--- SOURCE DATA Enclosed Below ---

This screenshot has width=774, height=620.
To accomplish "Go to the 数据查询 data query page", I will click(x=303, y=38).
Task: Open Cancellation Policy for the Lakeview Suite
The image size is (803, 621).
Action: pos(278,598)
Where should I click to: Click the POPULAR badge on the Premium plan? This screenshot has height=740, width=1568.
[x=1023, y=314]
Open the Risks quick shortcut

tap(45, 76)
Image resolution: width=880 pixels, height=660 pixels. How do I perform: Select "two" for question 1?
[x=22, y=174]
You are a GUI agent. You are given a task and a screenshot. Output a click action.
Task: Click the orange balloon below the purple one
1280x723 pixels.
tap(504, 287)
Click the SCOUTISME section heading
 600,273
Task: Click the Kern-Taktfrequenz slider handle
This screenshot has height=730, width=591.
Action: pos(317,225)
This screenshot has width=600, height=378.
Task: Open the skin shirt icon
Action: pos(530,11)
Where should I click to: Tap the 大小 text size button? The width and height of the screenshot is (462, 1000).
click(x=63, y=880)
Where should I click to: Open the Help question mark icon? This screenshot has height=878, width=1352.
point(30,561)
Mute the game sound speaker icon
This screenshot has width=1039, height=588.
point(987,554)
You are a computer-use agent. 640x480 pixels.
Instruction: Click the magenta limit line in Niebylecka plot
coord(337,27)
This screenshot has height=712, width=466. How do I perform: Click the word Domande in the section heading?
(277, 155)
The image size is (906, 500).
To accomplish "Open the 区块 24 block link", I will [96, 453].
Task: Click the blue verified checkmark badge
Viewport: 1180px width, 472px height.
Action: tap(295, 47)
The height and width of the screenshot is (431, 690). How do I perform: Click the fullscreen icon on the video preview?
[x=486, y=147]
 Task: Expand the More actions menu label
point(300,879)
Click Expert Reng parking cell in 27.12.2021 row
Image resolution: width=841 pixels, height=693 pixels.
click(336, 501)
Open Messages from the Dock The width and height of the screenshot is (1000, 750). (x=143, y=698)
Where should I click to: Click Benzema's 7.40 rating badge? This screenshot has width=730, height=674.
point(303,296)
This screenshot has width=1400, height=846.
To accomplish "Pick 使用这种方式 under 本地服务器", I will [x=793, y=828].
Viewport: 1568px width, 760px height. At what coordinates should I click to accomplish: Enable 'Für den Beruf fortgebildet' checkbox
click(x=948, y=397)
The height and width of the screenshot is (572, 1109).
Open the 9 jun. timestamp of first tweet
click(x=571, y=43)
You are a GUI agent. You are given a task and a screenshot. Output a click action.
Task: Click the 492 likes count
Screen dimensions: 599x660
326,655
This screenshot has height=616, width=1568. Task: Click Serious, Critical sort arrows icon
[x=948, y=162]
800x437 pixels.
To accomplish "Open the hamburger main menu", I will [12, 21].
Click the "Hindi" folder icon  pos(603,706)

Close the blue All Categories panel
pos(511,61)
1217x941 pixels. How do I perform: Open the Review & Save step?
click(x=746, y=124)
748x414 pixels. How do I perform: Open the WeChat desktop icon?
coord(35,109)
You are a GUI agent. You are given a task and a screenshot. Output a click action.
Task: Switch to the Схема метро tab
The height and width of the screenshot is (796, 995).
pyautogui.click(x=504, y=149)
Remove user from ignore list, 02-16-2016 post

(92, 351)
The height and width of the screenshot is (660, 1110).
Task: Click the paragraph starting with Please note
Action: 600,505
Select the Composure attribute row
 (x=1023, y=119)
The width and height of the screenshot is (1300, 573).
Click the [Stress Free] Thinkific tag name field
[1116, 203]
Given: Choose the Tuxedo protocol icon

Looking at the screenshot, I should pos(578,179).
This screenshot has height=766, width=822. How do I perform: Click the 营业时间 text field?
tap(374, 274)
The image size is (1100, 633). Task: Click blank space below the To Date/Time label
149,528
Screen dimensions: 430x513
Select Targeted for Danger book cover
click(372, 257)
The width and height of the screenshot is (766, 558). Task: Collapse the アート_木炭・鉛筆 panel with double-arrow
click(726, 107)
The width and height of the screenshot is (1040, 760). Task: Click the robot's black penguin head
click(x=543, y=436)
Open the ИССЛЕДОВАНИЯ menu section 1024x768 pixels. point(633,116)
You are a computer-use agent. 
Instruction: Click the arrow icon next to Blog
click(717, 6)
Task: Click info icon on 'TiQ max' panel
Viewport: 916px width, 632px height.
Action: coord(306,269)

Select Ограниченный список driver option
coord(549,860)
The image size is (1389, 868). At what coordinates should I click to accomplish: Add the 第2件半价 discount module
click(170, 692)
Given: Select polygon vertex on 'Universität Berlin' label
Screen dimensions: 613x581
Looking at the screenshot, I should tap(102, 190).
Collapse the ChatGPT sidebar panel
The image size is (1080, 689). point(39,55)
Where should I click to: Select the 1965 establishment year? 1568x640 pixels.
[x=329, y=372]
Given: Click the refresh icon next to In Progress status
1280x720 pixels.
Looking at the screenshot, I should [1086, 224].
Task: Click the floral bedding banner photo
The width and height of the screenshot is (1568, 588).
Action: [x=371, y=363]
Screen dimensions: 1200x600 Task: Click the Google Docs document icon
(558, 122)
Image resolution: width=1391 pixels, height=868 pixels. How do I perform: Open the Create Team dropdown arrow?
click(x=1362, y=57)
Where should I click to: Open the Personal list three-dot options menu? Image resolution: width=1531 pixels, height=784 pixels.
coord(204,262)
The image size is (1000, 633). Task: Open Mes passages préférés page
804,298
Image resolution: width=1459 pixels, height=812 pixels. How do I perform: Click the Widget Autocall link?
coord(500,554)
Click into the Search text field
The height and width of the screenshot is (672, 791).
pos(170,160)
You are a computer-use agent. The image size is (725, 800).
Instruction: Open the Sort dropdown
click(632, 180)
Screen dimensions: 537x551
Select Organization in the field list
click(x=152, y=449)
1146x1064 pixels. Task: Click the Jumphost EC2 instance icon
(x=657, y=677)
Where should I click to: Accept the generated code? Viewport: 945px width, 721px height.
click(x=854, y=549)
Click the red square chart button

--- End of Enclosed SOURCE DATA ---

** WORK INSTRUCTION **
Each line of the listing should be copied exactly.

** YOUR SOLUTION **
This screenshot has width=774, height=620.
To accomplish "Go to the 数据查询 data query page", I will click(x=303, y=38).
Task: Open Cancellation Policy for the Lakeview Suite
The image size is (803, 621).
Action: pos(278,598)
Where should I click to: Click the POPULAR badge on the Premium plan? This screenshot has height=740, width=1568.
[x=1023, y=314]
Open the Risks quick shortcut

tap(45, 76)
Image resolution: width=880 pixels, height=660 pixels. How do I perform: Select "two" for question 1?
[x=22, y=174]
You are a GUI agent. You are given a task and a screenshot. Output a click action.
Task: Click the orange balloon below the purple one
1280x723 pixels.
tap(504, 287)
Click the SCOUTISME section heading
 600,273
Task: Click the Kern-Taktfrequenz slider handle
This screenshot has height=730, width=591.
Action: pos(317,225)
This screenshot has width=600, height=378.
Task: Open the skin shirt icon
Action: pos(530,11)
Where should I click to: Tap the 大小 text size button? The width and height of the screenshot is (462, 1000).
click(x=63, y=880)
Where should I click to: Open the Help question mark icon? This screenshot has height=878, width=1352.
point(30,561)
Mute the game sound speaker icon
This screenshot has width=1039, height=588.
point(987,554)
You are a computer-use agent. 640x480 pixels.
Instruction: Click the magenta limit line in Niebylecka plot
coord(337,27)
This screenshot has height=712, width=466. How do I perform: Click the word Domande in the section heading?
(277, 155)
The image size is (906, 500).
To accomplish "Open the 区块 24 block link", I will [96, 453].
Task: Click the blue verified checkmark badge
Viewport: 1180px width, 472px height.
Action: tap(295, 47)
The height and width of the screenshot is (431, 690). How do I perform: Click the fullscreen icon on the video preview?
[x=486, y=147]
 Task: Expand the More actions menu label
point(300,879)
Click Expert Reng parking cell in 27.12.2021 row
Image resolution: width=841 pixels, height=693 pixels.
click(336, 501)
Open Messages from the Dock The width and height of the screenshot is (1000, 750). (x=143, y=698)
Where should I click to: Click Benzema's 7.40 rating badge? This screenshot has width=730, height=674.
point(303,296)
This screenshot has width=1400, height=846.
To accomplish "Pick 使用这种方式 under 本地服务器", I will [x=793, y=828].
Viewport: 1568px width, 760px height. At what coordinates should I click to accomplish: Enable 'Für den Beruf fortgebildet' checkbox
click(x=948, y=397)
The height and width of the screenshot is (572, 1109).
Open the 9 jun. timestamp of first tweet
click(x=571, y=43)
You are a GUI agent. You are given a task and a screenshot. Output a click action.
Task: Click the 492 likes count
Screen dimensions: 599x660
326,655
This screenshot has height=616, width=1568. Task: Click Serious, Critical sort arrows icon
[x=948, y=162]
800x437 pixels.
To accomplish "Open the hamburger main menu", I will [12, 21].
Click the "Hindi" folder icon  pos(603,706)

Close the blue All Categories panel
pos(511,61)
1217x941 pixels. How do I perform: Open the Review & Save step?
click(x=746, y=124)
748x414 pixels. How do I perform: Open the WeChat desktop icon?
coord(35,109)
You are a GUI agent. You are given a task and a screenshot. Output a click action.
Task: Switch to the Схема метро tab
The height and width of the screenshot is (796, 995).
pyautogui.click(x=504, y=149)
Remove user from ignore list, 02-16-2016 post

(92, 351)
The height and width of the screenshot is (660, 1110).
Task: Click the paragraph starting with Please note
Action: 600,505
Select the Composure attribute row
 (x=1023, y=119)
The width and height of the screenshot is (1300, 573).
Click the [Stress Free] Thinkific tag name field
[1116, 203]
Given: Choose the Tuxedo protocol icon

Looking at the screenshot, I should pos(578,179).
This screenshot has height=766, width=822. How do I perform: Click the 营业时间 text field?
tap(374, 274)
The image size is (1100, 633). Task: Click blank space below the To Date/Time label
149,528
Screen dimensions: 430x513
Select Targeted for Danger book cover
click(372, 257)
The width and height of the screenshot is (766, 558). Task: Collapse the アート_木炭・鉛筆 panel with double-arrow
click(726, 107)
The width and height of the screenshot is (1040, 760). Task: Click the robot's black penguin head
click(x=543, y=436)
Open the ИССЛЕДОВАНИЯ menu section 1024x768 pixels. point(633,116)
You are a computer-use agent. 
Instruction: Click the arrow icon next to Blog
click(717, 6)
Task: Click info icon on 'TiQ max' panel
Viewport: 916px width, 632px height.
Action: coord(306,269)

Select Ограниченный список driver option
coord(549,860)
The image size is (1389, 868). At what coordinates should I click to accomplish: Add the 第2件半价 discount module
click(170, 692)
Given: Select polygon vertex on 'Universität Berlin' label
Screen dimensions: 613x581
Looking at the screenshot, I should tap(102, 190).
Collapse the ChatGPT sidebar panel
The image size is (1080, 689). point(39,55)
Where should I click to: Select the 1965 establishment year? 1568x640 pixels.
[x=329, y=372]
Given: Click the refresh icon next to In Progress status
1280x720 pixels.
Looking at the screenshot, I should [1086, 224].
Task: Click the floral bedding banner photo
The width and height of the screenshot is (1568, 588).
Action: [x=371, y=363]
Screen dimensions: 1200x600 Task: Click the Google Docs document icon
(558, 122)
Image resolution: width=1391 pixels, height=868 pixels. How do I perform: Open the Create Team dropdown arrow?
click(x=1362, y=57)
Where should I click to: Open the Personal list three-dot options menu? Image resolution: width=1531 pixels, height=784 pixels.
coord(204,262)
The image size is (1000, 633). Task: Open Mes passages préférés page
804,298
Image resolution: width=1459 pixels, height=812 pixels. How do I perform: Click the Widget Autocall link?
coord(500,554)
Click into the Search text field
The height and width of the screenshot is (672, 791).
pos(170,160)
You are a computer-use agent. The image size is (725, 800).
Instruction: Open the Sort dropdown
click(632, 180)
Screen dimensions: 537x551
Select Organization in the field list
click(x=152, y=449)
1146x1064 pixels. Task: Click the Jumphost EC2 instance icon
(x=657, y=677)
Where should I click to: Accept the generated code? Viewport: 945px width, 721px height.
click(x=854, y=549)
Click the red square chart button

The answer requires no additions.